First Love Radio (aka South London Radio) R.I.P.

Two local commercial radio stations in London – South London Radio 107.3 and Time 106.8 FM – closed forever on 3 April 2009 with little fanfare. South London Radio had launched in 1999, initially to serve the Borough of Lewisham, but its roots were in South London’s black music pirate radio stations of the 1980s. Time 106.8 had launched in 1990, serving the Thamesmead area of Southeast London, but it had been part of the cable community radio experiment of the 1970s. The closure of these two stations leaves London with only two local FM/AM radio stations based south of the River Thames (Radio Jackie in Kingston, Spectrum Radio in Battersea). Even Choice FM, launched in 1990 specifically to serve the Afro-Caribbean community in Brixton, is now relocated to Leicester Square, its latest owner having closed the station’s studios that had always been located south of the river in Borough High Street.

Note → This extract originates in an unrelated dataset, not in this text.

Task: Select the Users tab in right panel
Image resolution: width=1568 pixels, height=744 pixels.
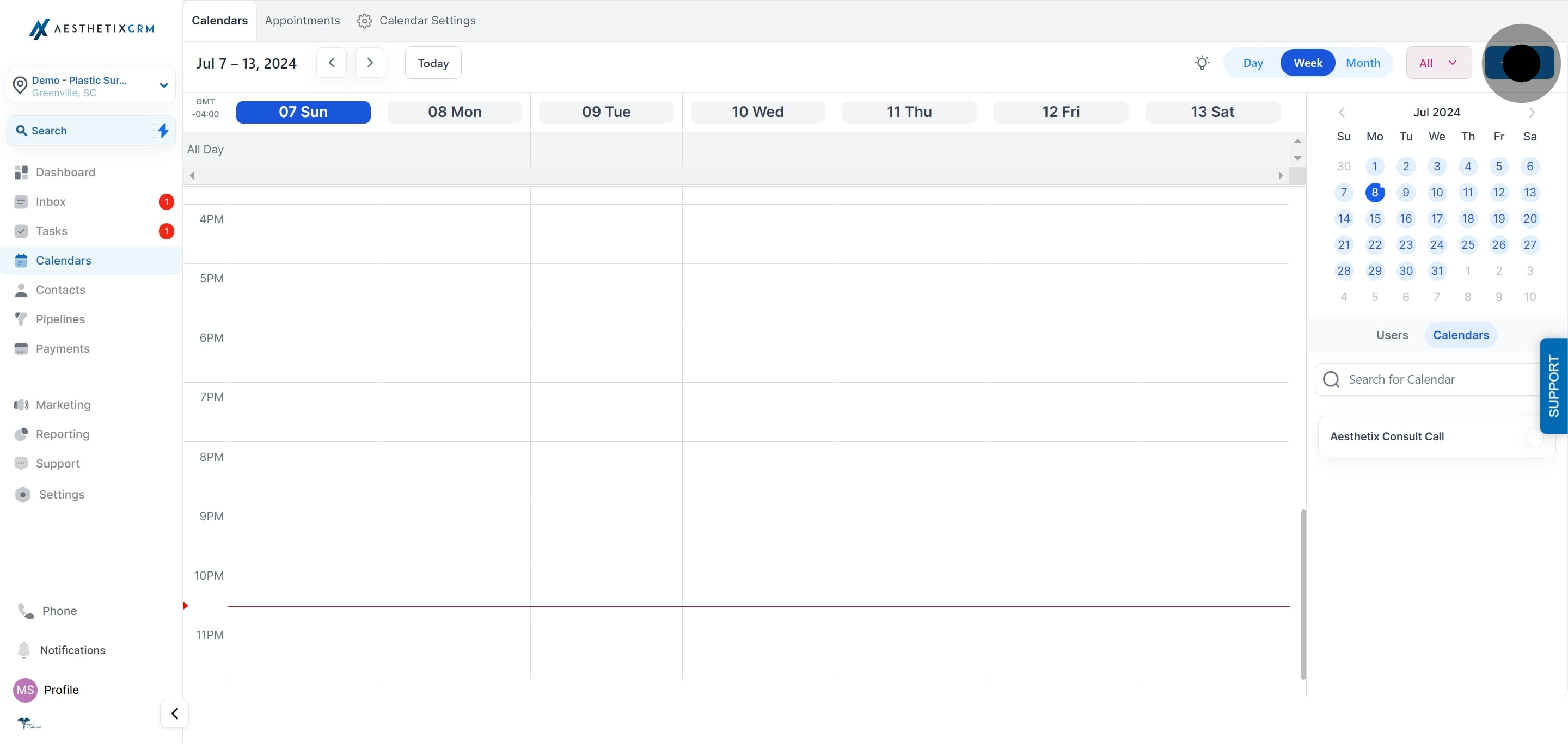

At first glance, the closures of South London Radio and Time might seem simply an expected outcome of the current pressures faced by many local media, particularly radio and newspapers, particularly in the UK’s largest and most crowded media marketplace. More local commercial radio stations have gone out of business in the last month than in the previous two years, with the Credit Crunch inevitably blamed for declining local advertising revenues. However, if you scratch a little deeper, the recent closures of these two stations were horribly inevitable, almost from the day they opened. What surprises me is that they managed to last this long, having struggled with a succession of owners who failed to turn them into successful businesses, and under a radio regulatory system that failed to ensure that South London’s population was offered the local radio services it had been promised.

I must declare a personal (non-financial) interest in both stations. I live within the coverage area of South London Radio and listened to it on the last occasion only days before it suddenly closed; and I had worked a one-year contract at Time’s forerunner, Radio Thamesmead, as Head of Programmes in 1986 when it was still a community cable radio station. Before they closed this month, each of these two stations was losing more than £100,000 per annum. Their accumulated losses since launch ran into millions. Yet, only five years ago, their combined market value was over £1m. How does that make sense? Their closures speak volumes about the UK commercial radio system and its inability to satisfy consumer demand for radio content via a regulated licensing system that seems to fail listeners again …. and again …. and again. Although these two legal local commercial stations are truly dead and buried, the FM airwaves of South London nevertheless remain alive with the sound of dozens of unlicensed ‘pirate’ radio stations, many of which seem to know exactly what content their audiences want and know how to give it to them.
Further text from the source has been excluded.